_ФРАГМЕНТ ДОКУМЕНТА:_
+---+
Аналогично мы можем культивировать культурные практики, где фокус смещается на забытые или маргинализированные голоса, на истории обычных людей, на искусство сопротивления, на традиции, не связанные с имперским культом. И вновь на этом пути первым шагом должно стать радикальное молчание по отношению к фигуре, вложение энергии в создание новых текстов, образов и пространств, где этой фигуры просто нет.

Представим литературу, кино, музыку и искусство, которые сосредоточены на локальных сообществах, экологических инициативах, личных историях преодоления, без единого упоминания централизованной тени. Культура, как живая экосистема, не терпит пустоты, но именно осознанная пустота вокруг навязанного тотема позволит заполнить ее подлинными смыслами. Это не пассивное игнорирование, а креативный акт. Вырывая «волосок», мы не разрушаем память, а освобождаем ее от монополии и возвращаем себе право на собственное многоголосие, свободное от иллюзорного величия.
+---+
_ИСХОДНЫЕ ДАННЫЕ:_
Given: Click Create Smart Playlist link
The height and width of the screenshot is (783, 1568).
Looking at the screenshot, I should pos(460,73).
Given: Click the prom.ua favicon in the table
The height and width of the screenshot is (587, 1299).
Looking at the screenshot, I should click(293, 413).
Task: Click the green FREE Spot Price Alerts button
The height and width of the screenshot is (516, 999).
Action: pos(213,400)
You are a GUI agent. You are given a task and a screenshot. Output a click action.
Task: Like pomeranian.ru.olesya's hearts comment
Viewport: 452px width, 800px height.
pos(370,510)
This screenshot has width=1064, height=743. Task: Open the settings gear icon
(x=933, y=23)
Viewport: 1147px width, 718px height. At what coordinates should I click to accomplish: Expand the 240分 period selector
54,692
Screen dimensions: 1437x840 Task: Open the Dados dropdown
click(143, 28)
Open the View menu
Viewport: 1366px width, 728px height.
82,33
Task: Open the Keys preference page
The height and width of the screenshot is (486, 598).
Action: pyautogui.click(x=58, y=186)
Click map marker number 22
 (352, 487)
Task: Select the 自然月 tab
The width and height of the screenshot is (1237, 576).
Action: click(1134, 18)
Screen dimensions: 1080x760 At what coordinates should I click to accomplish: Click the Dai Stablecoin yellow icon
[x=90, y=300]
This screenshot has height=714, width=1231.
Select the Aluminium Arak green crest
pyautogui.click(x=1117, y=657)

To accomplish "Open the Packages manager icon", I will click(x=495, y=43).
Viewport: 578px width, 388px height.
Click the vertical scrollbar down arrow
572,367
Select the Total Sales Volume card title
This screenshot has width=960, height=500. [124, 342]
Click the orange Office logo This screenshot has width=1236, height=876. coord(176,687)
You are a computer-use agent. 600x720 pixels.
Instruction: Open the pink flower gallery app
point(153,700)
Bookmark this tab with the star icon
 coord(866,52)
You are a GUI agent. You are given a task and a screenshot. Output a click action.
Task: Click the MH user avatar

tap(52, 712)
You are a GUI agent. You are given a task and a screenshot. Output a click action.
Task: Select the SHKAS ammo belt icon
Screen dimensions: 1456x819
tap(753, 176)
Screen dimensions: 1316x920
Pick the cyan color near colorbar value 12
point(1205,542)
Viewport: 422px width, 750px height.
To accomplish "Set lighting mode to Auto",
+---+
_ЧТО НУЖНО СДЕЛАТЬ:_
• 1. Ответьте на вопросы по фрагменту документа:
(a) Что должно стать первым шагом на этом пути?
(b) С чем сравнивается культура?
(c) Каким актом назван отказ от упоминания фигуры вместо пассивного игнорирования?
• 2. Определите, соответствуют ли утверждения фрагменту документа. Ответ «да» или «нет» подтвердите точной цитатой.
(a) Культура, подобно живой экосистеме, терпит пустоту.
(b) Вырывая «волосок», мы разрушаем память.
(c) Фокус культурных практик может смещаться на истории обычных людей.
Опирайтесь только на фрагмент документа.

_ОТВЕТЫ ПО ПУНКТАМ:_
• 1.
(a) Радикальное молчание по отношению к фигуре.
(b) С живой экосистемой.
(c) Креативным актом.

• 2.
(a) Нет: «Культура, как живая экосистема, не терпит пустоты».
(b) Нет: «мы не разрушаем память, а освобождаем ее от монополии».
(c) Да: «фокус смещается на забытые или маргинализированные голоса, на истории обычных людей».